** Start of Extract **

It should be noted that the concept of the capital market development has always been a focus of international financial institutions (IFIs). They have huge experience of operating on financial markets. Therefore, an importance of capital market development in Georgia is more obvious for them. Some IFIs carried out (or – have started) researches of the Georgian capital market, pension reform and investment environment in 2013. A research carried out by the World Bank is the most detailed and important one. We also welcome the interest of EBRD and other international organizations towards the Georgian capital market. However, these researches have not yet been published and thus their recommendations are not yet available to market participants. We hope that the recommendations of IFIs that are based on the best practice will be considered by the Georgian Government and will provide beneficial effect already in 2014 and later.
In 2013 significant changes were initiated in the securities market law. Some principle issues were decided without conceptual long-term vision. Understandably, that ignited vivid discussions within specialist and business circles. Some of the concrete, specific issues at initial stage shall be preferably discussed within narrow circle of specialists with appropriate professionalism, qualification and experience. Outspoken counter-argumentation at this phase regretfully surpassed normal legal process and made media widely engaged in those discussions, which could have been desirable from the standpoint of transparency and public information, but at the same time was accompanied with biased interpretations and/or excessive sensationalism in case of engagement of inexperienced journalists, what is not rare in Georgia. Therefore, initial discussion would be beneficial to be attended by capital market participant specialists and business stakeholders that are affected by the legislative changes. The budget and finance committee of the Parliament decided to make amendments to the law on the securities market only after holding consultations with local and foreign specialists. The legislative amendments are likely to be made this year. Hopefully, all problematic issues concerning legislation draft will be removed from the agenda as the result of compliance with the EU legislation and European directives.
Government of Georgia prepared at the end of 2013 an important and significant project of Social-Economic Strategic Development for 2014-2020 (SDSE/2014-20). We welcome the fact, that the project is focused on the importance of capital market development in terms of access to financial resources. According to the document, the Government plans to support: non-banking financial institutes and stock market development along with the banking sector; development of the stock exchange by creating conducive environment for companies;. encouraging transparency of the companies, increasing the standards of accounting and reporting, and encouraging institutional investors . The Government plans to develop OTC trading with bonds and increase public awareness in the field of the securities market.

** End of Extract **

• [Exercise prompt]:
Extend the piece on Georgia's capital market development with a few more paragraphs that follow on from its final sentence.

** Start of Data **

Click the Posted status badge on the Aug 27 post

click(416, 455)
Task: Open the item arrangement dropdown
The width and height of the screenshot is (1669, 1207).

** End of Data **

• [Result of this exercise]:
Q. EBRD recently issued 50 million GEL bonds denominated in Georgian Lari. BG Capital and TBC Bank were the managers and guarantors of the transactions. Which segment is considered to be the potential purchasers and how can that influence the public emission of corporate bonds or other securities?
A. We consider this step of EBRD as very positive by several factors: this is the very first case in Georgia of securities issue by one of the leading IFIs; it proves, that the IFI with the highest rating has confidence in the Georgian Lari and in the policy of the National Bank and Government with respect to National currency; corporate securities with a floating interest rate were issued in Georgia for the first time. Another innovative step was that two leading managers - BG Capital and TBC Bank - guaranteed underwriting - what is a good message to emphasize the positive effects of potential cooperation between financial institutions.
It must be noted, that The National Bank and the Ministry of Finance made several changes in legislation which makes bond issuance for IFIs in Georgia easier. We hope that other IFIs will also show an interest in issuing GEL-denominated securities. This will motivate the leading companies in Georgia to raise the quality of their financial reports and transparency and to attract financial resources through placing securities, which is one of the preconditions of capital market development. Considering the high rating of the issuer such bonds distinguish with high degree of reliability and therefore with the low interest rate. Investing in such financial instruments is mostly attractive for commercial banks and financial organizations (among them – international ones), which are focused on diversifying the risks and investment portfolio.
Q. Some local experts as well as commercial banks have demanded that banks be banned from carrying out non-profile (non-banking) activities. BG Capital is the daughter company of Bank of Georgia. Are there any advantages that you have over your competitors?
A. Any idea before it is fulfilled needs an analysis –with the aim of accurate prediction of expected results. I have not heard of any one demanding that banks be prohibited from sharing companies delivering financial services. If such a requirement arises it will be a big mistake caused by a lack of competence in a practice established globally. As for the other non-profile assets, it would be better to wait for the legislative changes, and compliance with the EU Association Agreement. We need to recognize and gradually establish the basic principles that have been adapted and adopted by dozens of European countries. By this approach we will reduce the social and economic risks, which could be inevitable in case of rapid and well-accounted decisions.
As for relations with competitors, in brokerage and investment-banking business competitors appear as counterparts and partners. All the investment bankers and brokers realise that a competitive environment is important for the liquidity of securities. BG Capital has always maintained a good working relationship with other brokerage companies. We cooperate on problematic and legislative issues. We also help our colleagues to operate on international markets.
Pro-activity, progress and future orientation, implementing innovations and being the leader on the securities market have always been our advantages since 2000 and up today. We have been focused on ensuring the company’s growth and financial stability. With our team of high-level professionals we have close relations with the leading and most trusted international financial institutions, brokerage firms and international depositaries, global custodians, institutional investors, etc. The support of Bank of Georgia is really important in this regard. At the same time, it is a great responsibility for us. I believe in free competition. Artificially loose competition created by limiting the work of developed institutions seems inappropriate to me. We should not ignore the axiom that forceful methods always have negative results.
Q. How would you estimate the year 2013 for your company - what are your expectations for 2014?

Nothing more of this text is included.